WHAT THIS TASK INVOLVES
Please retype every line of the material below verbatim, keeping each character and line break as it is.

>> Start RECORDS FOR THE TASK

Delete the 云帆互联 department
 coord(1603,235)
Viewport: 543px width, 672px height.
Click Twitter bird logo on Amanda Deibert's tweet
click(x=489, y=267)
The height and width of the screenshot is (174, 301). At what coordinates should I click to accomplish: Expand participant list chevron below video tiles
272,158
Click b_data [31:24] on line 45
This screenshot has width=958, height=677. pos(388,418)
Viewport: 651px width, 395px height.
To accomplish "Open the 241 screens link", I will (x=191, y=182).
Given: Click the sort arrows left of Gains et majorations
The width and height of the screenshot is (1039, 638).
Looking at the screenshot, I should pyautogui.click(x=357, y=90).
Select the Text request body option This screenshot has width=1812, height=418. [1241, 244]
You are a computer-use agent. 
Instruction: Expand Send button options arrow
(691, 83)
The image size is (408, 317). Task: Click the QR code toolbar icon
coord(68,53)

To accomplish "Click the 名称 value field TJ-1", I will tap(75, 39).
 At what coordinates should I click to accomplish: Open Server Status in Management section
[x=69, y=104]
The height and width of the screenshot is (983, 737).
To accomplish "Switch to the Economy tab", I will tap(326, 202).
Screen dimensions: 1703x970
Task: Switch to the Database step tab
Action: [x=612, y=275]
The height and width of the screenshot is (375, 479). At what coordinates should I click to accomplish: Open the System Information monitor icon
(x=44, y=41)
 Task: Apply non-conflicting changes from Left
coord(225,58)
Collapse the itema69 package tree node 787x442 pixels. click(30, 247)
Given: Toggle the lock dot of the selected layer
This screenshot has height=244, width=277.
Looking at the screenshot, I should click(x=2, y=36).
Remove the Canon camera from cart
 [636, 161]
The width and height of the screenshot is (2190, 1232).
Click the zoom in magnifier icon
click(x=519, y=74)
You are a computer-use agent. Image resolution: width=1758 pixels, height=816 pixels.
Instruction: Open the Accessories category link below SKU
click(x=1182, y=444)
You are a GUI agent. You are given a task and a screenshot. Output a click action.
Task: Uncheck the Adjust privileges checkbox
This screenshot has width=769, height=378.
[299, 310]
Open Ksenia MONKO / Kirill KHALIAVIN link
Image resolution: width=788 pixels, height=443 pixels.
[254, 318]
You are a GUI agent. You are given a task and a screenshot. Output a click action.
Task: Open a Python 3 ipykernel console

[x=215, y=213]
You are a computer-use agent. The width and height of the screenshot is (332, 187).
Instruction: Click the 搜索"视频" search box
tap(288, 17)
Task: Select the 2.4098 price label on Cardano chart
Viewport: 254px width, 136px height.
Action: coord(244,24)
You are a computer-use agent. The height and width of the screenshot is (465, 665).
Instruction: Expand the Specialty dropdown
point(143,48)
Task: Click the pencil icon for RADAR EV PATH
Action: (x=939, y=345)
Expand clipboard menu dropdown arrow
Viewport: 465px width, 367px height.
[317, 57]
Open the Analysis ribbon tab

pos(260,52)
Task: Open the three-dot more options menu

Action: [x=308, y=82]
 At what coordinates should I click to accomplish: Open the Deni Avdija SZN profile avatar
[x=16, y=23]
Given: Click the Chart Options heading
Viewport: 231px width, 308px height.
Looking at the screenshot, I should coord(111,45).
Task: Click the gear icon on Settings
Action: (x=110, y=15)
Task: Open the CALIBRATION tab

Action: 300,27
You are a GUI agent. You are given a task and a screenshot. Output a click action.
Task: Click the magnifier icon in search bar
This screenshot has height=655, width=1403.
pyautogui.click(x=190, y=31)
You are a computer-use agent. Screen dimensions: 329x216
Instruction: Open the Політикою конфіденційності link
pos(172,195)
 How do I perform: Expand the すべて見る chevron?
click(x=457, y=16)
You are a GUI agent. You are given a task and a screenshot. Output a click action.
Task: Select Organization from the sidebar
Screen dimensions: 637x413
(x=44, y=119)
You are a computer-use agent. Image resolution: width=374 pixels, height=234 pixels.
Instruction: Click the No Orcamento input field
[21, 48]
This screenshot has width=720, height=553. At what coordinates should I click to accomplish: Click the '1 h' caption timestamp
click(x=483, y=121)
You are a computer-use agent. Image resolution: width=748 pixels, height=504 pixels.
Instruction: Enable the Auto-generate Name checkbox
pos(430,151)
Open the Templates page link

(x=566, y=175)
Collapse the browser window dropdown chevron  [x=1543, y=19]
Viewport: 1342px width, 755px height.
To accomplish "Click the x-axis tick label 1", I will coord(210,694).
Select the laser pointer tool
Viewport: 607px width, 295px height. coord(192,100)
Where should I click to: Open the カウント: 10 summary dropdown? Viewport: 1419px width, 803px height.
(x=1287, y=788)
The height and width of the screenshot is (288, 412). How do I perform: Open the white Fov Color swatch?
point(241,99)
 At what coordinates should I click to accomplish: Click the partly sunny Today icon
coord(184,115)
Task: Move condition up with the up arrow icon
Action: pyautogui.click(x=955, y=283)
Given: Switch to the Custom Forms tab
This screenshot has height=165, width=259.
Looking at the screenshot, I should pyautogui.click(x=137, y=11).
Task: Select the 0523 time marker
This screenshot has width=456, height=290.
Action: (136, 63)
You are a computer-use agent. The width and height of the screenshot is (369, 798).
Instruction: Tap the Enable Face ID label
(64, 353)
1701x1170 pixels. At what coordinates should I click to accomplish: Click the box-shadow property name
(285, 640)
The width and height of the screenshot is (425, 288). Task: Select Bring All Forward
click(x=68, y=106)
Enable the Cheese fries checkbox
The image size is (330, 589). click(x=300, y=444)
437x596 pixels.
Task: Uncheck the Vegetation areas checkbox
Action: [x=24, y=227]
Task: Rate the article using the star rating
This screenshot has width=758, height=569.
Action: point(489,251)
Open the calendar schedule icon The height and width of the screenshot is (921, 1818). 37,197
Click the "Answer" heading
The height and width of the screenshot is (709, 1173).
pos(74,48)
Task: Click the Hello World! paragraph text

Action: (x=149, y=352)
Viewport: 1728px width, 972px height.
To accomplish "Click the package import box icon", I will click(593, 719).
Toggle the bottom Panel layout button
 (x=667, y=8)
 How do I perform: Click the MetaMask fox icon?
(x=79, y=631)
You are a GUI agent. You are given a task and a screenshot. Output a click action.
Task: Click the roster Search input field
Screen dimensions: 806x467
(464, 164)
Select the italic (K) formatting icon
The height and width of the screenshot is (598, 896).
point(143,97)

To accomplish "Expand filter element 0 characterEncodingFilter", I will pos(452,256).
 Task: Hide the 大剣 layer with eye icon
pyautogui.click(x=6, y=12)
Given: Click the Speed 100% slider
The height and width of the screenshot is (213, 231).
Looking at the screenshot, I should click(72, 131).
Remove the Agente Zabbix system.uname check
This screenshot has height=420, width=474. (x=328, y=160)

>> End RECORDS FOR THE TASK

OUTPUT OF THE TASK
Delete the 云帆互联 department
 coord(1603,235)
Viewport: 543px width, 672px height.
Click Twitter bird logo on Amanda Deibert's tweet
click(x=489, y=267)
The height and width of the screenshot is (174, 301). At what coordinates should I click to accomplish: Expand participant list chevron below video tiles
272,158
Click b_data [31:24] on line 45
This screenshot has width=958, height=677. pos(388,418)
Viewport: 651px width, 395px height.
To accomplish "Open the 241 screens link", I will (x=191, y=182).
Given: Click the sort arrows left of Gains et majorations
The width and height of the screenshot is (1039, 638).
Looking at the screenshot, I should pyautogui.click(x=357, y=90).
Select the Text request body option This screenshot has width=1812, height=418. [1241, 244]
You are a computer-use agent. 
Instruction: Expand Send button options arrow
(691, 83)
The image size is (408, 317). Task: Click the QR code toolbar icon
coord(68,53)

To accomplish "Click the 名称 value field TJ-1", I will tap(75, 39).
 At what coordinates should I click to accomplish: Open Server Status in Management section
[x=69, y=104]
The height and width of the screenshot is (983, 737).
To accomplish "Switch to the Economy tab", I will tap(326, 202).
Screen dimensions: 1703x970
Task: Switch to the Database step tab
Action: [x=612, y=275]
The height and width of the screenshot is (375, 479). At what coordinates should I click to accomplish: Open the System Information monitor icon
(x=44, y=41)
 Task: Apply non-conflicting changes from Left
coord(225,58)
Collapse the itema69 package tree node 787x442 pixels. click(30, 247)
Given: Toggle the lock dot of the selected layer
This screenshot has height=244, width=277.
Looking at the screenshot, I should click(x=2, y=36).
Remove the Canon camera from cart
 [636, 161]
The width and height of the screenshot is (2190, 1232).
Click the zoom in magnifier icon
click(x=519, y=74)
You are a computer-use agent. Image resolution: width=1758 pixels, height=816 pixels.
Instruction: Open the Accessories category link below SKU
click(x=1182, y=444)
You are a GUI agent. You are given a task and a screenshot. Output a click action.
Task: Uncheck the Adjust privileges checkbox
This screenshot has width=769, height=378.
[299, 310]
Open Ksenia MONKO / Kirill KHALIAVIN link
Image resolution: width=788 pixels, height=443 pixels.
[254, 318]
You are a GUI agent. You are given a task and a screenshot. Output a click action.
Task: Open a Python 3 ipykernel console

[x=215, y=213]
You are a computer-use agent. The width and height of the screenshot is (332, 187).
Instruction: Click the 搜索"视频" search box
tap(288, 17)
Task: Select the 2.4098 price label on Cardano chart
Viewport: 254px width, 136px height.
Action: coord(244,24)
You are a computer-use agent. The height and width of the screenshot is (465, 665).
Instruction: Expand the Specialty dropdown
point(143,48)
Task: Click the pencil icon for RADAR EV PATH
Action: (x=939, y=345)
Expand clipboard menu dropdown arrow
Viewport: 465px width, 367px height.
[317, 57]
Open the Analysis ribbon tab

pos(260,52)
Task: Open the three-dot more options menu

Action: [x=308, y=82]
 At what coordinates should I click to accomplish: Open the Deni Avdija SZN profile avatar
[x=16, y=23]
Given: Click the Chart Options heading
Viewport: 231px width, 308px height.
Looking at the screenshot, I should coord(111,45).
Task: Click the gear icon on Settings
Action: (x=110, y=15)
Task: Open the CALIBRATION tab

Action: 300,27
You are a GUI agent. You are given a task and a screenshot. Output a click action.
Task: Click the magnifier icon in search bar
This screenshot has height=655, width=1403.
pyautogui.click(x=190, y=31)
You are a computer-use agent. Screen dimensions: 329x216
Instruction: Open the Політикою конфіденційності link
pos(172,195)
 How do I perform: Expand the すべて見る chevron?
click(x=457, y=16)
You are a GUI agent. You are given a task and a screenshot. Output a click action.
Task: Select Organization from the sidebar
Screen dimensions: 637x413
(x=44, y=119)
You are a computer-use agent. Image resolution: width=374 pixels, height=234 pixels.
Instruction: Click the No Orcamento input field
[21, 48]
This screenshot has width=720, height=553. At what coordinates should I click to accomplish: Click the '1 h' caption timestamp
click(x=483, y=121)
You are a computer-use agent. Image resolution: width=748 pixels, height=504 pixels.
Instruction: Enable the Auto-generate Name checkbox
pos(430,151)
Open the Templates page link

(x=566, y=175)
Collapse the browser window dropdown chevron  [x=1543, y=19]
Viewport: 1342px width, 755px height.
To accomplish "Click the x-axis tick label 1", I will coord(210,694).
Select the laser pointer tool
Viewport: 607px width, 295px height. coord(192,100)
Where should I click to: Open the カウント: 10 summary dropdown? Viewport: 1419px width, 803px height.
(x=1287, y=788)
The height and width of the screenshot is (288, 412). How do I perform: Open the white Fov Color swatch?
point(241,99)
 At what coordinates should I click to accomplish: Click the partly sunny Today icon
coord(184,115)
Task: Move condition up with the up arrow icon
Action: pyautogui.click(x=955, y=283)
Given: Switch to the Custom Forms tab
This screenshot has height=165, width=259.
Looking at the screenshot, I should pyautogui.click(x=137, y=11).
Task: Select the 0523 time marker
This screenshot has width=456, height=290.
Action: (136, 63)
You are a computer-use agent. The width and height of the screenshot is (369, 798).
Instruction: Tap the Enable Face ID label
(64, 353)
1701x1170 pixels. At what coordinates should I click to accomplish: Click the box-shadow property name
(285, 640)
The width and height of the screenshot is (425, 288). Task: Select Bring All Forward
click(x=68, y=106)
Enable the Cheese fries checkbox
The image size is (330, 589). click(x=300, y=444)
437x596 pixels.
Task: Uncheck the Vegetation areas checkbox
Action: [x=24, y=227]
Task: Rate the article using the star rating
This screenshot has width=758, height=569.
Action: point(489,251)
Open the calendar schedule icon The height and width of the screenshot is (921, 1818). 37,197
Click the "Answer" heading
The height and width of the screenshot is (709, 1173).
pos(74,48)
Task: Click the Hello World! paragraph text

Action: (x=149, y=352)
Viewport: 1728px width, 972px height.
To accomplish "Click the package import box icon", I will click(593, 719).
Toggle the bottom Panel layout button
 (x=667, y=8)
 How do I perform: Click the MetaMask fox icon?
(x=79, y=631)
You are a GUI agent. You are given a task and a screenshot. Output a click action.
Task: Click the roster Search input field
Screen dimensions: 806x467
(464, 164)
Select the italic (K) formatting icon
The height and width of the screenshot is (598, 896).
point(143,97)

To accomplish "Expand filter element 0 characterEncodingFilter", I will pos(452,256).
 Task: Hide the 大剣 layer with eye icon
pyautogui.click(x=6, y=12)
Given: Click the Speed 100% slider
The height and width of the screenshot is (213, 231).
Looking at the screenshot, I should click(72, 131).
Remove the Agente Zabbix system.uname check
This screenshot has height=420, width=474. (x=328, y=160)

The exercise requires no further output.